Le Moi-Soleil est un faible. Ses vociférations puériles sont impuissantes face à la force réelle. À sa tyrannie d’opérette, risque d’en succéder une autre, mieux organisée.

Drieu Godefridi

[1] La révolte des masses, 1926. L’homme-moyen du XXe siècle, explique Ortega, « a les ‘idées’ les plus arrêtées sur tout ce qui arrive et sur tout ce qui doit arriver dans l’univers ».

[2] Faible et pusillanime, le gentilhomme de France revendique hautement des privilèges qu’il sait dépassés, pourtant s’y cramponne, en attente de son expulsion par l’histoire. Qu’on leur coupe la tête ! Précurseur de la terreur en politique, la révolution de 1789 l’est encore du rejet de toute hiérarchie héritée — mais elle venait trop tôt, car les hommes vivaient encore dans la pénurie.

[3] Nietzsche, La volonté de puissance, livre IV, 3.

[4] On a souvent nié la proximité doctrinale de Nietzsche, pourfendeur au XIXe siècle de deux mille cinq cent années de hiérarchies héritées, et du national-socialisme, Triumph des Willens au XXe siècle. Laissons ce débat aux experts, car il ne peut être tranché, mais relevons que, pour son soixantième anniversaire, en 1943, Benito Mussolini fut ému de recevoir de Adolf Hitler, les vingt-quatre volumes des œuvres complètes de Friedrich Nietzsche (Rachele Mussolini, Ma vie avec Benito, 1948, p. 194).

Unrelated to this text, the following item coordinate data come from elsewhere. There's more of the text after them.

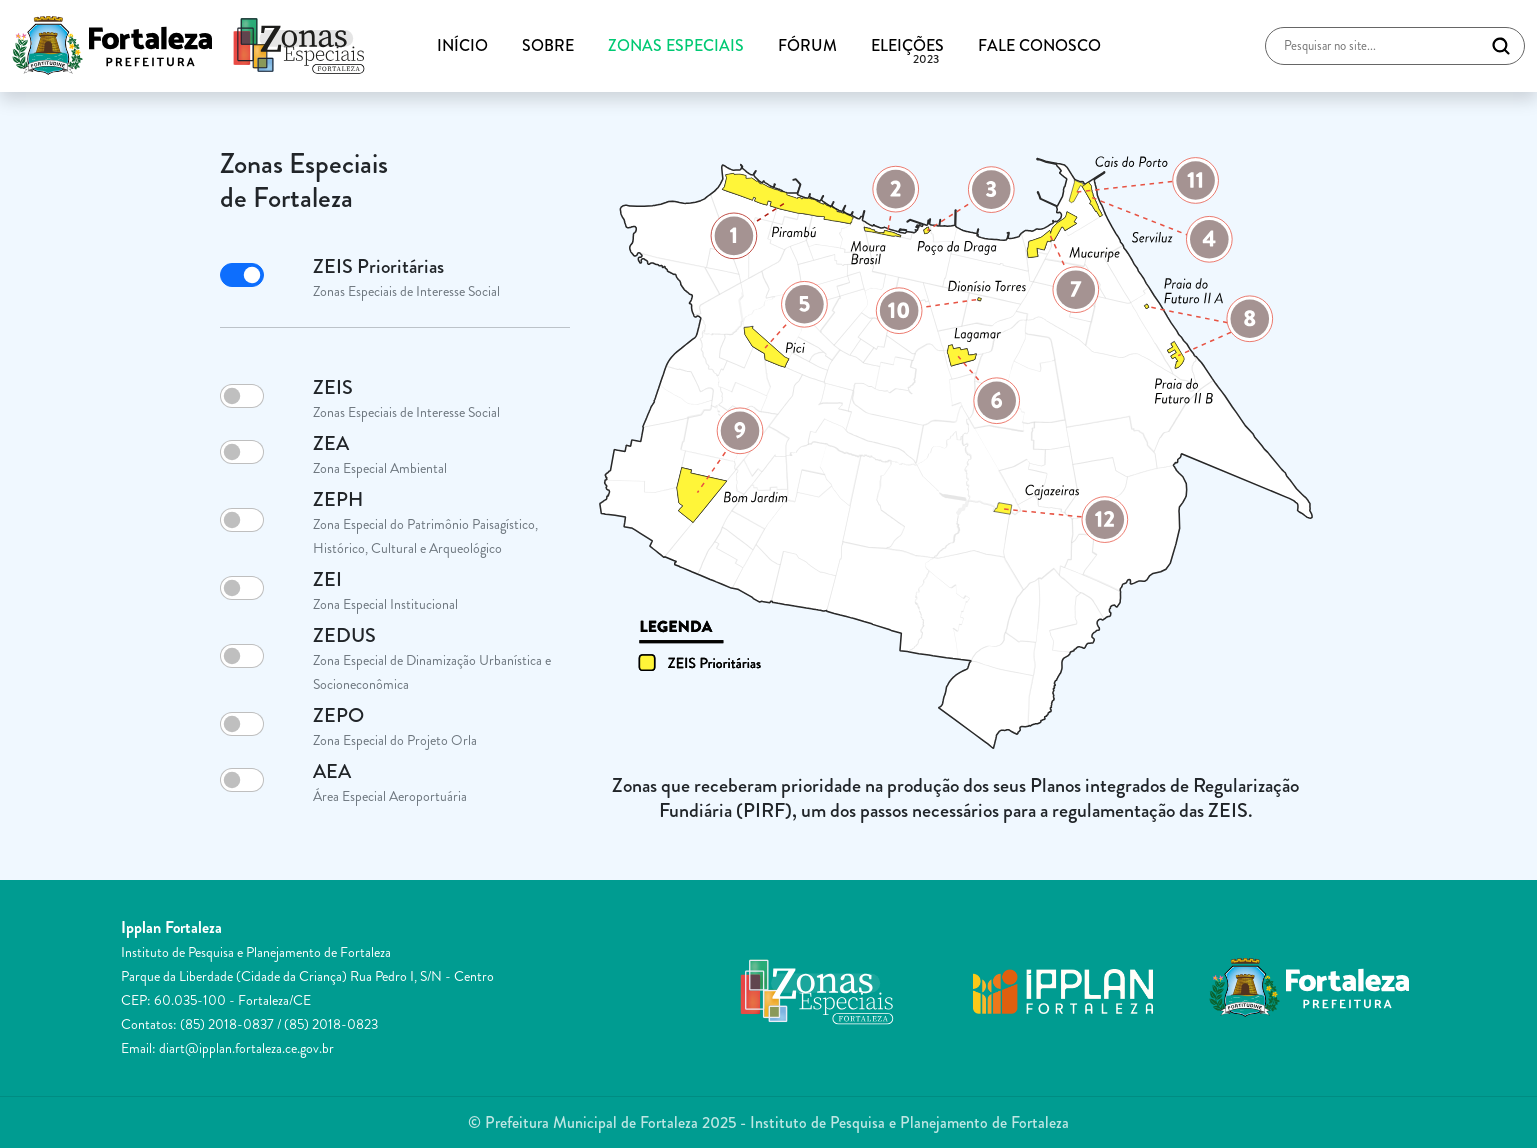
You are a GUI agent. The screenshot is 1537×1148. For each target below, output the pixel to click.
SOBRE (548, 45)
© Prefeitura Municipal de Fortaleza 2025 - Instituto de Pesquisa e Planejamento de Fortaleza (768, 1122)
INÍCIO (462, 45)
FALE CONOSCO (1039, 45)
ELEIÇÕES (907, 46)
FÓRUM (807, 45)
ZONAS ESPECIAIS (676, 45)
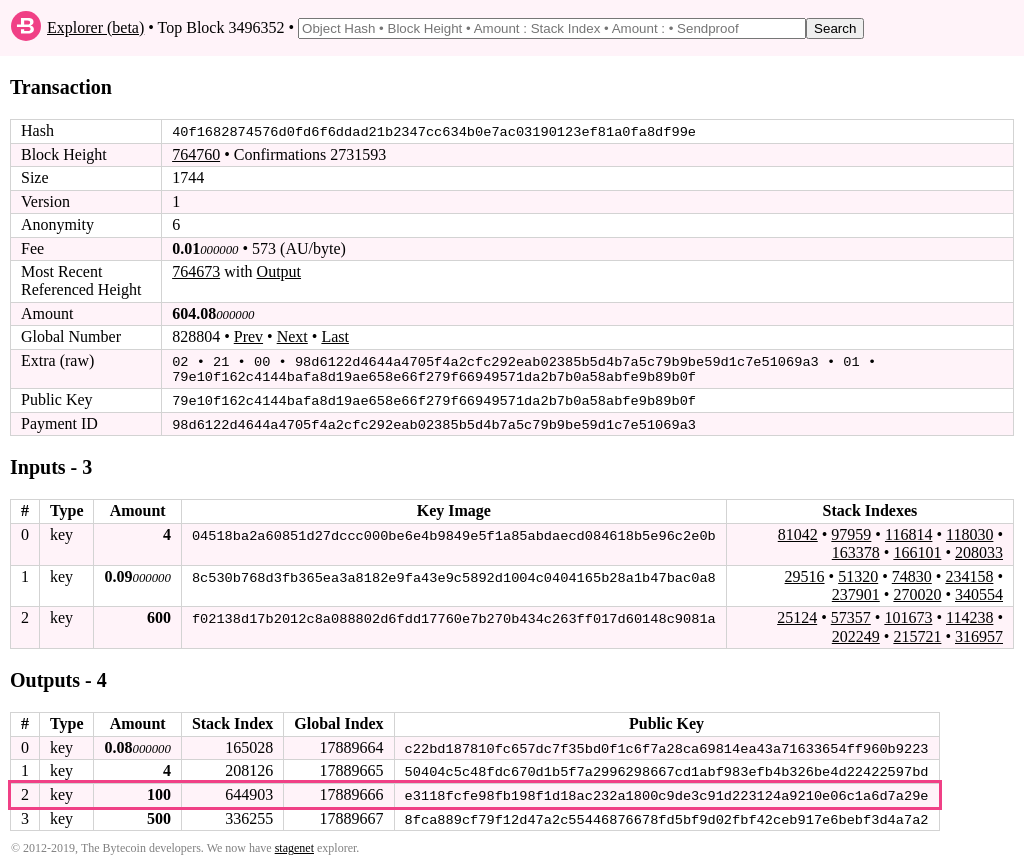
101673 (908, 614)
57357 (851, 614)
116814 (908, 531)
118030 (969, 531)
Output (279, 271)
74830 (912, 573)
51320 (858, 573)
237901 (856, 591)
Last (335, 336)
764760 (196, 154)
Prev (248, 336)
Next (292, 336)
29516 (805, 573)
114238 (969, 614)
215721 (917, 633)
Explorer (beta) (95, 27)
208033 (979, 549)
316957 (979, 633)
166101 (917, 549)
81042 (798, 531)
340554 (979, 591)
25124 (797, 614)
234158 (969, 573)
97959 (851, 531)
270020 (917, 591)
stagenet (294, 844)
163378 (856, 549)
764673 (196, 271)
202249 (856, 633)
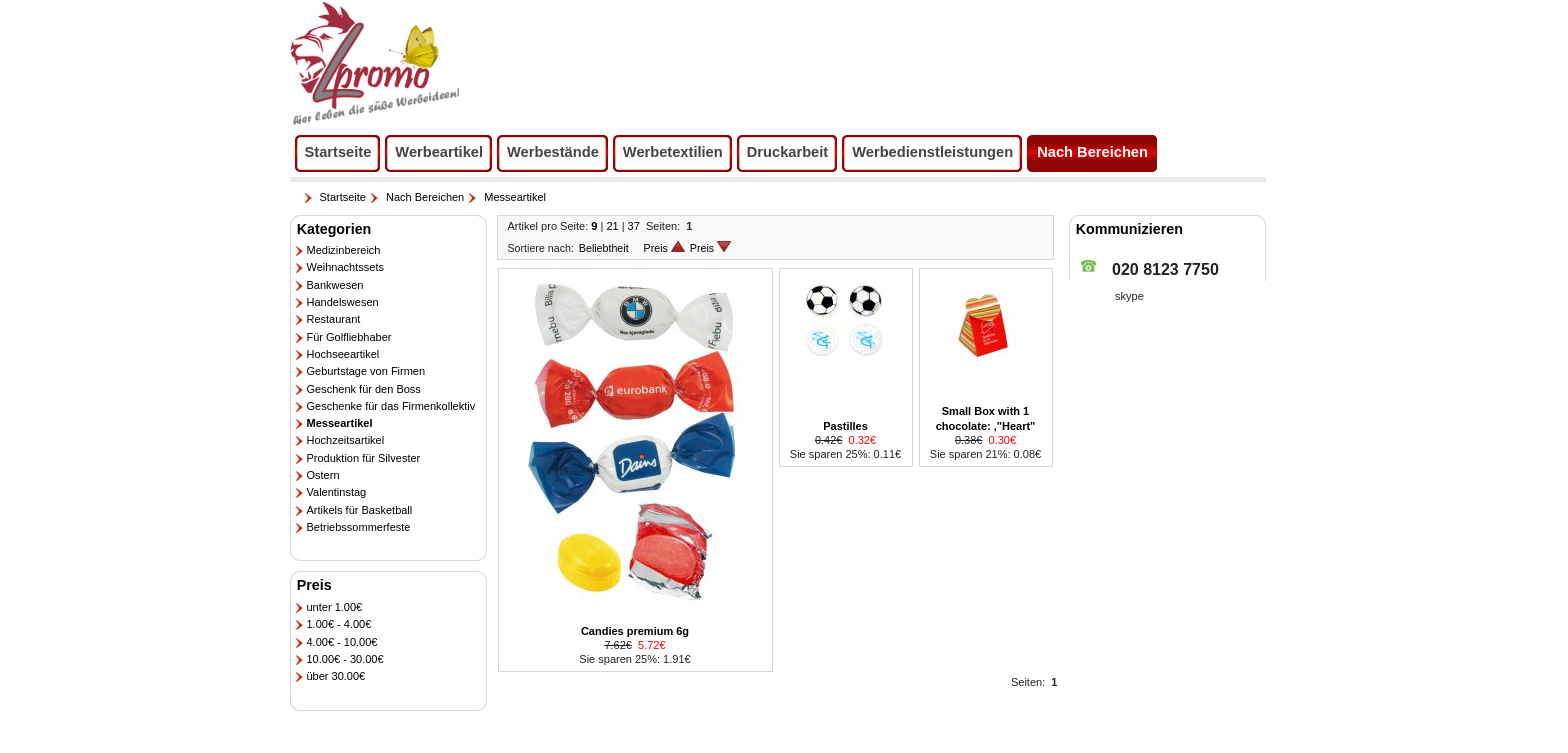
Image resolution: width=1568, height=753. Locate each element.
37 (634, 226)
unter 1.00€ (335, 607)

[5] L’Eglise, « plus vieille des formes politiques européennes » : Nietzsche, La volonté de puissance, livre II, 495.

[6] On retrouve, de nos jours, la même prétention dans le chef du régime chinois, à la fois communiste et raciste ; et la même crédulité béate dans le chef d’un grand nombre d’intellectuels occidentaux.

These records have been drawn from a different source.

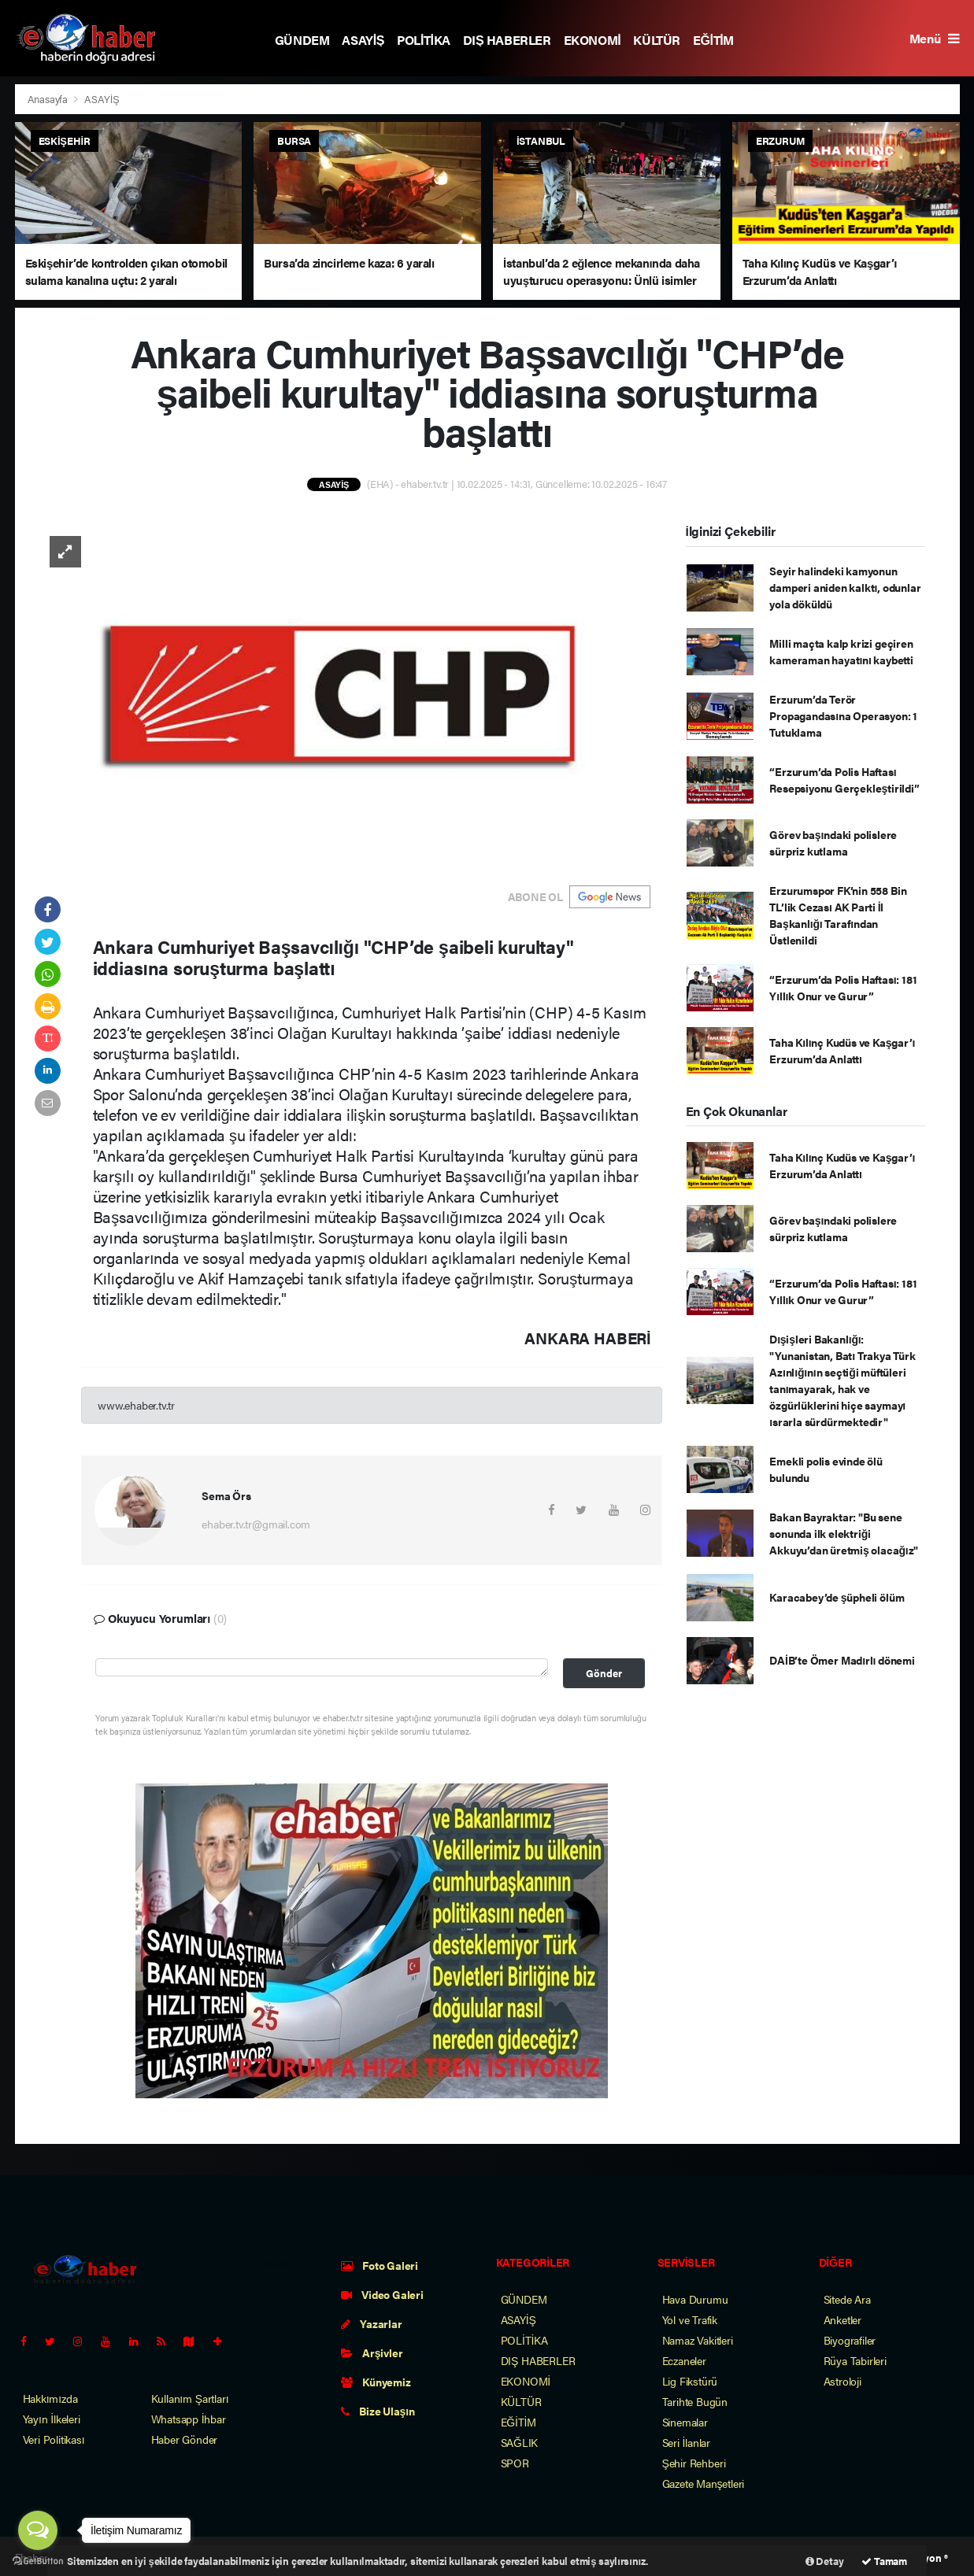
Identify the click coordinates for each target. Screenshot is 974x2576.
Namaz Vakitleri (697, 2340)
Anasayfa (49, 98)
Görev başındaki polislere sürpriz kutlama (833, 842)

[7] G. Duby, Le temps des cathédrales, 46.

[8] On ne sache pas que le « matérialisme dialectique » fasse la « une » des journaux de gauche ; que les états-majors des partis de gauche se préparent activement à la dictature du prolétariat ; que la réconciliation de l’individu avec son « être générique » soit le nouvel horizon de la Gauche occidentale. Ah mais, nous dit le Moi-Soleil qui philosophe, c’est parce que le marxisme contemporain est seulement « culturel ». Etrange idée que ce « marxisme culturel » qui servirait d’étai à des politiques — telles la perpétuation de l’économie de marché — antithétiques de la doctrine marxiste.

[9] Qu’est-ce qu’une société juste ? 1991.

[10] On n’aurait jamais imaginé, avant Judith Butler, qu’un homme biologique se revendique femme, même sans aucune intervention chirurgicale ni hormonale, et exige d’être traité et nommé comme femme, jusqu’à participer à des compétitions sportives féminines, accéder aux vestiaires et toilettes pour femmes, si le désir — souverain car n’étant soumis à aucune condition — lui en prend. Cette négation de la biologie au profit de la culture signe l’une des plus éclatantes réalisations du Moi-Soleil au XXIe siècle.

[11] Les idéologies du XXIe siècle apparaissent, de ce point de vue, comme de modestes agrégateurs opportunistes d’opinions, toujours révocables et mouvantes. Le « progressisme » n’avance jamais que vers la pureté et la perfection de l’Un.

[12] Descartes, Méditations métaphysiques, quatrième méditation.

[13] L’opinion qui refuse de se soumettre à la raison n’est bien entendu, en toute rigueur analytique, qu’une filiale de l’émotion.

[14] J. Habermas, De l’éthique de la discussion.